The default position might be to leave on WTO terms if the deal is not agreed, but the House of Commons has shown itself to be fervently against allowing a no-deal scenario: in Wednesday’s indicative votes, only 160 MPs were willing to say they would back No Deal while no fewer than 400 voted against it – a majority of 240. And twice now Speaker John Bercow has allowed MPs on a mission to scupper the Brexit for which I yearn to vote to seize control of the House of Commons’ agenda. And that’s just the beginning of their antics.

I have concluded that those same MPs would therefore have it within their power to use every trick in the book – and most probably tricks that aren’t even codified in books – to prevent a no-deal Brexit over the coming fortnight if the deal is not passed. In extremis they might be able to contrive to act in a way that resulted in the revocation of Article 50. At the very least, they would likely cause the imposition of a long extension to Article 50, during which their parliamentary shenanigans would continue and by the end of which the mandate of our 2016 referendum would doubtless be called into question.

We are into serious uncharted territory with precedents being ripped up here, there and everywhere. So failing to back the bad deal on the table gravely risks the prospect of any form of Brexit being delivered at all.

There is one particular saving grace of backing the deal and formally leaving the EU, as former Cabinet minister Lord Lilley sets out in today’s Sun newspaper:

“Once outside the EU, there will be a ratchet preventing our return – because that would involve accepting the euro, Schengen, free movement and an annual contribution without Mrs Thatcher’s rebate.
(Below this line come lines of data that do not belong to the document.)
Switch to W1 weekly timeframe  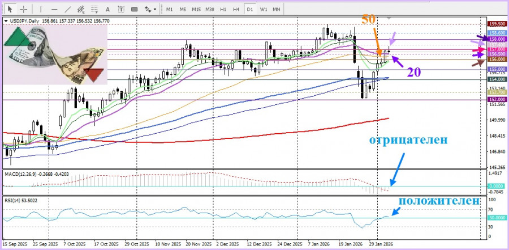tap(264, 9)
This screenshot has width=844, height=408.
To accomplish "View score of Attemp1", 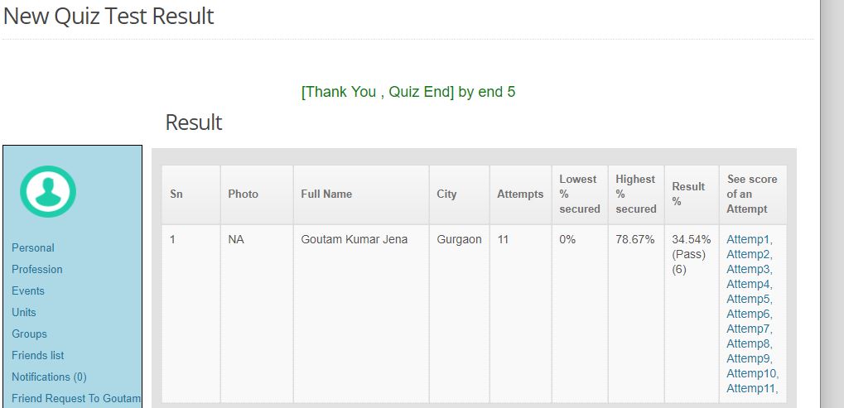I will click(748, 239).
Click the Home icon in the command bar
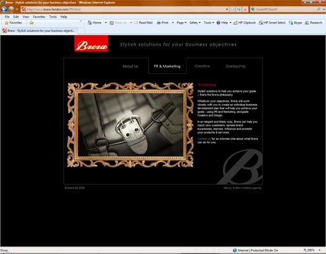 [89, 22]
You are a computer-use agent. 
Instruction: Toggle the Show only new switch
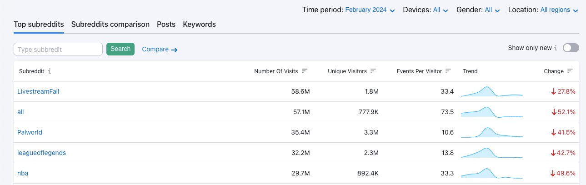571,48
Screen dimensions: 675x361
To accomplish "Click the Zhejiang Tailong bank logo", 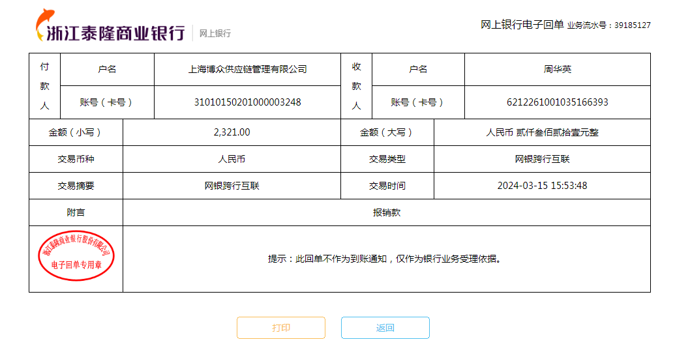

Moreover, the very humiliation of our Vassal status – being subject to EU laws, tariffs and trading policies without any say – will amplify pressures to extricate ourselves from this status.”

He concludes that “in this fallen world we often have to make choices between two evils” and that “this appalling Withdrawal Agreement is the lesser evil”. I believe he is correct.

I’m not giving the deal an enthusiastic endorsement. Far from it. I am merely saying that MPs should, with the greatest of reluctance, vote for it on the basis that the realistic alternatives are even more unpalatable.

I know some people – including passionate campaigners who have written for and supported BrexitCentral – will be disappointed by my conclusion. I hope that we can disagree respectfully; and they should know that they will continue to have access to the BrexitCentral platform to put their case as I have always sought to make this website a place for the range of opinions from within the Brexit-backing family to be heard (and today, for example, Alasdair Dow makes the case for rejecting the deal on the basis of the Irish backstop here and Greig Baker also appeals to MPs to oppose it here).

This has been one of the hardest things I have ever had to write. I have agonised over the issue these last few days, ever since the Government lost control of the parliamentary agenda. I dare say some will believe me to be deserting the cause of a clean break Brexit. But I’m afraid the simple truth is that political reality and parliamentary arithmetic dictate that such an option is not now available to us.